Celebração do transcurso do centenário da Guerra do Contestado.

Autor
Casildo Maldaner (PMDB - Movimento Democrático Brasileiro/SC)
Nome completo: Casildo João Maldaner
Casa
Senado Federal
Tipo
Discurso
Resumo por assunto
HOMENAGEM.:
  • Celebração do transcurso do centenário da Guerra do Contestado.
Publicação
Publicação no DSF de 17/10/2012 - Página 54011
Assunto
Outros > HOMENAGEM.
Indexação
  • HOMENAGEM, ANIVERSARIO, CENTENARIO, EXTINÇÃO, GUERRA CIVIL, ESTADO DE SANTA CATARINA (SC), OBJETIVO, CONTESTAÇÃO, TERRAS, FRONTEIRA, COMENTARIO, IMPORTANCIA, HISTORIA, GUERRA, VALORIZAÇÃO, MEMORIA NACIONAL.

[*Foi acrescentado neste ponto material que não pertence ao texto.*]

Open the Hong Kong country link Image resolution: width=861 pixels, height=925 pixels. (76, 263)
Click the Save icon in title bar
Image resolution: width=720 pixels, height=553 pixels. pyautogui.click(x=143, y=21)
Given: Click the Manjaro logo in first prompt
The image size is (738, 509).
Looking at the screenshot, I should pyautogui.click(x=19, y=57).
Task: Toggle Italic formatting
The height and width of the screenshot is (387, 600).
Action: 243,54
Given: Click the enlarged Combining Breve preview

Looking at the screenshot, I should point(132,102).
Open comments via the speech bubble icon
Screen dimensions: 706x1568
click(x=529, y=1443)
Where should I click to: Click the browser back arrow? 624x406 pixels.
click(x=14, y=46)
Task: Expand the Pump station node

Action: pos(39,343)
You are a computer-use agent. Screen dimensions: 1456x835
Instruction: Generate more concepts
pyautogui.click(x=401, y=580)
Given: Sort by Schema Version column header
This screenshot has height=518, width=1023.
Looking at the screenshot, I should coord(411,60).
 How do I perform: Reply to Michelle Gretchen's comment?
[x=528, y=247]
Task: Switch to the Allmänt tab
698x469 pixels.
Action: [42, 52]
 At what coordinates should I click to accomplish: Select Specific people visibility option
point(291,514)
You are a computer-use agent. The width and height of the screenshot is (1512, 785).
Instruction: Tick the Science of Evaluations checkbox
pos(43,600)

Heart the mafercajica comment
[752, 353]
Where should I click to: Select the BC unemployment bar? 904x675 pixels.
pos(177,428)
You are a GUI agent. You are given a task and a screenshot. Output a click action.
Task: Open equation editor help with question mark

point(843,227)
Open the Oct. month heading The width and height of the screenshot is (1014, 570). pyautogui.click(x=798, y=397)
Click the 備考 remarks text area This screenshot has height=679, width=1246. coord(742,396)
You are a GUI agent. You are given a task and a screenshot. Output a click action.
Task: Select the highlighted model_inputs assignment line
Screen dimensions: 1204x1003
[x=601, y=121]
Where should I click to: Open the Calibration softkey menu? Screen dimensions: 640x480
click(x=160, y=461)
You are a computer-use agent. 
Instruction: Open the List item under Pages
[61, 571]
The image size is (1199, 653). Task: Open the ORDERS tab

            O SR. CASILDO MALDANER (Bloco/PMDB - SC. Pronuncia o seguinte discurso. Sem revisão do orador.) - Muito obrigado, Senador Ricardo Ferraço, representante do Espírito Santo, que preside esta sessão, com muita honra para nós catarinenses.

            Vou abordar um tema, Sr. Presidente, caros colegas, que para nós catarinenses diz muito de perto. Nós estamos, eu diria, venerando, estamos meditando, estamos compartilhando o Centenário da Guerra do Contestado em nosso Estado, que teve início em 1912.

            A Assembleia Legislativa de Santa Catarina reúne-se hoje e presta uma homenagem aos que tombaram, aos que lutaram, principalmente aos que mais sofreram - os caboclos daquela região nossa, da serra, do interior -, em função da criação e do desenvolvimento que tem passado a região, com a concessão de terras e direitos. Os mais fracos foram, vamos dizer assim, vulnerabilizados; foram extirpados; foram deixados de lado, e houve uma grande caminhada, durante longos quatro anos, nessa luta por tentar sua sobrevivência. A Guerra do Contestado equipara-se, mais ou menos, à luta dos Canudos.

            A luta pela terra e pelo trabalho, do fraco contra o forte, do caboclo contra o capital estrangeiro, movida por coragem e fé: assim foi a Guerra do Contestado, que no próximo dia 22 completa 100 anos de seu marco inicial - a batalha do Irani, em 1912.

            Apesar de não ter merecido a mesma atenção dos historiadores brasileiros que outros conflitos semelhantes, como Canudos, por exemplo, a Guerra do Contestado teve duração de quase quatro anos, em uma região conflagrada de 20 mil quilômetros quadrados, envolvendo cerca de 40 mil habitantes, derivando na definição da divisa entre os Estados do Paraná e Santa Catarina - deixando um saldo de mortes de quase 10 mil pessoas naquela época, há 100 anos.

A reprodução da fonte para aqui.